◆ **SUPPLIED RECORDS**

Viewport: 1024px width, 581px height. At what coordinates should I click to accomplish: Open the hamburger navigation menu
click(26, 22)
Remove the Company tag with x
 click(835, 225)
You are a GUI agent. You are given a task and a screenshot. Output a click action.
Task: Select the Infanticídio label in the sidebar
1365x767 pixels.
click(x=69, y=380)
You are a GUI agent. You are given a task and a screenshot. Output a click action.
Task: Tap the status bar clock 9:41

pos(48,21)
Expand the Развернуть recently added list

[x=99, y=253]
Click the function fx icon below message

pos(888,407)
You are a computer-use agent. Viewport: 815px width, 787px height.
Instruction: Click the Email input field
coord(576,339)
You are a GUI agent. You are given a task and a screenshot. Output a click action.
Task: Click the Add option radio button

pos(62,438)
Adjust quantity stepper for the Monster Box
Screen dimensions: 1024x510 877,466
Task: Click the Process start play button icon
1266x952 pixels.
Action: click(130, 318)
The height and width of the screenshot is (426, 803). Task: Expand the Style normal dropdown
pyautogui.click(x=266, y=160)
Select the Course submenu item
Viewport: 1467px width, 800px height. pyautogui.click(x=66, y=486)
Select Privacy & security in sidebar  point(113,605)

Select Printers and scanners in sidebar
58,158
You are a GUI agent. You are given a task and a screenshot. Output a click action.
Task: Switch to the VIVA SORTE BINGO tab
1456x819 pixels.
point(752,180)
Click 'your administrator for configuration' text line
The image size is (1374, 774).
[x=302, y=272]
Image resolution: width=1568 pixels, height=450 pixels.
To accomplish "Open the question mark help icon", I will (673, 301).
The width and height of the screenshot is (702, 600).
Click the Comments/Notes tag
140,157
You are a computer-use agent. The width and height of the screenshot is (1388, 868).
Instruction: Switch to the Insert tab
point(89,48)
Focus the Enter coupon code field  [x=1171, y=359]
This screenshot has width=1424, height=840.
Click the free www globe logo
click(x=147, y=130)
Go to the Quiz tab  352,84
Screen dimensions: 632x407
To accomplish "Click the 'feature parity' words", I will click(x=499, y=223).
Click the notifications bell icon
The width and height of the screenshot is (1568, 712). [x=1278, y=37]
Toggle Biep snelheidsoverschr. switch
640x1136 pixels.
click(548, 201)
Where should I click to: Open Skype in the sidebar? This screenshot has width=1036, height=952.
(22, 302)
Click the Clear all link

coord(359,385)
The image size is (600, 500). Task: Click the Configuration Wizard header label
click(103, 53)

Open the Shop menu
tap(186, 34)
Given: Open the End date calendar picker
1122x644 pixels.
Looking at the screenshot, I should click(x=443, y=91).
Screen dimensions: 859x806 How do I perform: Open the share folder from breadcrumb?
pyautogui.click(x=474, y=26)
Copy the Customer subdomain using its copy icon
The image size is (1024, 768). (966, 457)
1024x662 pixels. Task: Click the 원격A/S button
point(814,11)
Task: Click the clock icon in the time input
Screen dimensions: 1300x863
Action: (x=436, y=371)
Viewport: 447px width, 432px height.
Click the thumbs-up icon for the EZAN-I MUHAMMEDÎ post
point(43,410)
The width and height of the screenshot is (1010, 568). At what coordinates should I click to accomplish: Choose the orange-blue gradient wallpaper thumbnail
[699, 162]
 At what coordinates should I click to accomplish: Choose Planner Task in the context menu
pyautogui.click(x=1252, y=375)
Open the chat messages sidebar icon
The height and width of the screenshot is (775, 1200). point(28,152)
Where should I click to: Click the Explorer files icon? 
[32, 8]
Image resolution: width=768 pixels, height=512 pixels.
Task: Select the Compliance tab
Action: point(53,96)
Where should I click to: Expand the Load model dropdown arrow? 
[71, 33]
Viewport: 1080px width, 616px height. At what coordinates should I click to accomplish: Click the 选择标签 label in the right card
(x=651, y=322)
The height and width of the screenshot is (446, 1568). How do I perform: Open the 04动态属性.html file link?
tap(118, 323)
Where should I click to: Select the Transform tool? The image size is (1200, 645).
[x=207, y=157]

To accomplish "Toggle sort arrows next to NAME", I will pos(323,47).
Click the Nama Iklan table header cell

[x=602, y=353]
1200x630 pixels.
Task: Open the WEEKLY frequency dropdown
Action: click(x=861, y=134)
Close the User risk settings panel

◆ **ABOUT THIS TASK**
Retype the listing exactly.

◆ **RESPONSE BOX**
Viewport: 1024px width, 581px height. At what coordinates should I click to accomplish: Open the hamburger navigation menu
click(26, 22)
Remove the Company tag with x
 click(835, 225)
You are a GUI agent. You are given a task and a screenshot. Output a click action.
Task: Select the Infanticídio label in the sidebar
1365x767 pixels.
click(x=69, y=380)
You are a GUI agent. You are given a task and a screenshot. Output a click action.
Task: Tap the status bar clock 9:41

pos(48,21)
Expand the Развернуть recently added list

[x=99, y=253]
Click the function fx icon below message

pos(888,407)
You are a computer-use agent. Viewport: 815px width, 787px height.
Instruction: Click the Email input field
coord(576,339)
You are a GUI agent. You are given a task and a screenshot. Output a click action.
Task: Click the Add option radio button

pos(62,438)
Adjust quantity stepper for the Monster Box
Screen dimensions: 1024x510 877,466
Task: Click the Process start play button icon
1266x952 pixels.
Action: click(130, 318)
The height and width of the screenshot is (426, 803). Task: Expand the Style normal dropdown
pyautogui.click(x=266, y=160)
Select the Course submenu item
Viewport: 1467px width, 800px height. pyautogui.click(x=66, y=486)
Select Privacy & security in sidebar  point(113,605)

Select Printers and scanners in sidebar
58,158
You are a GUI agent. You are given a task and a screenshot. Output a click action.
Task: Switch to the VIVA SORTE BINGO tab
1456x819 pixels.
point(752,180)
Click 'your administrator for configuration' text line
The image size is (1374, 774).
[x=302, y=272]
Image resolution: width=1568 pixels, height=450 pixels.
To accomplish "Open the question mark help icon", I will (673, 301).
The width and height of the screenshot is (702, 600).
Click the Comments/Notes tag
140,157
You are a computer-use agent. The width and height of the screenshot is (1388, 868).
Instruction: Switch to the Insert tab
point(89,48)
Focus the Enter coupon code field  [x=1171, y=359]
This screenshot has width=1424, height=840.
Click the free www globe logo
click(x=147, y=130)
Go to the Quiz tab  352,84
Screen dimensions: 632x407
To accomplish "Click the 'feature parity' words", I will click(x=499, y=223).
Click the notifications bell icon
The width and height of the screenshot is (1568, 712). [x=1278, y=37]
Toggle Biep snelheidsoverschr. switch
640x1136 pixels.
click(548, 201)
Where should I click to: Open Skype in the sidebar? This screenshot has width=1036, height=952.
(22, 302)
Click the Clear all link

coord(359,385)
The image size is (600, 500). Task: Click the Configuration Wizard header label
click(103, 53)

Open the Shop menu
tap(186, 34)
Given: Open the End date calendar picker
1122x644 pixels.
Looking at the screenshot, I should click(x=443, y=91).
Screen dimensions: 859x806 How do I perform: Open the share folder from breadcrumb?
pyautogui.click(x=474, y=26)
Copy the Customer subdomain using its copy icon
The image size is (1024, 768). (966, 457)
1024x662 pixels. Task: Click the 원격A/S button
point(814,11)
Task: Click the clock icon in the time input
Screen dimensions: 1300x863
Action: (x=436, y=371)
Viewport: 447px width, 432px height.
Click the thumbs-up icon for the EZAN-I MUHAMMEDÎ post
point(43,410)
The width and height of the screenshot is (1010, 568). At what coordinates should I click to accomplish: Choose the orange-blue gradient wallpaper thumbnail
[699, 162]
 At what coordinates should I click to accomplish: Choose Planner Task in the context menu
pyautogui.click(x=1252, y=375)
Open the chat messages sidebar icon
The height and width of the screenshot is (775, 1200). point(28,152)
Where should I click to: Click the Explorer files icon? 
[32, 8]
Image resolution: width=768 pixels, height=512 pixels.
Task: Select the Compliance tab
Action: point(53,96)
Where should I click to: Expand the Load model dropdown arrow? 
[71, 33]
Viewport: 1080px width, 616px height. At what coordinates should I click to accomplish: Click the 选择标签 label in the right card
(x=651, y=322)
The height and width of the screenshot is (446, 1568). How do I perform: Open the 04动态属性.html file link?
tap(118, 323)
Where should I click to: Select the Transform tool? The image size is (1200, 645).
[x=207, y=157]

To accomplish "Toggle sort arrows next to NAME", I will pos(323,47).
Click the Nama Iklan table header cell

[x=602, y=353]
1200x630 pixels.
Task: Open the WEEKLY frequency dropdown
Action: click(x=861, y=134)
Close the User risk settings panel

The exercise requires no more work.